MY LAI AU MOIS DE MAI
    Les villages de My Lai sont éparpillés, telles des graines sauvages, à l’intérieur et tout autour de Pinkville, une étendue plate d’argile rouge et sableuse, le long de la côte située au nord du Sud-Viêtnam. Pinkville, la « ville rose », c’est un nom un peu simplet, campagnard, et vraiment inapproprié pour une partie du monde aussi défoncée que ça. Pas point de vue du fantassin qui essaie de traverser ce coin où il y a le plus de mines au mètre carré de toute cette zone de guerre, Pinkville, c’est pas vraiment la vie en rose : des bicoques en terre, la plupart du temps désertées, des pagodes bombardées, la tronche ouvertement hostile des habitants, des hectares et des hectares de gadoue, une rizière derrière l’autre, un labyrinthe dégueulasse de tunnels élaborés, d’abris à bombardements et de tombes.

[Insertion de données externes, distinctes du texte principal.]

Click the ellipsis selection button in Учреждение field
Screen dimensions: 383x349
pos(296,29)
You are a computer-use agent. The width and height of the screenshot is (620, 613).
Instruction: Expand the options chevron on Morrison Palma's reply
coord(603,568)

    L’endroit tient son nom de l’ombre chatoyante de couleur rose éléphant qui se trouve sur les cartes militaires et qui renvoie à ce que la légende décrit comme une « région urbanisée ». Peut-être que ça a été le cas un jour. Peut-être qu’il y a de ça très longtemps, Pinkville était un coin prospère de la province de Quang Nhai. Ce n’est plus le cas.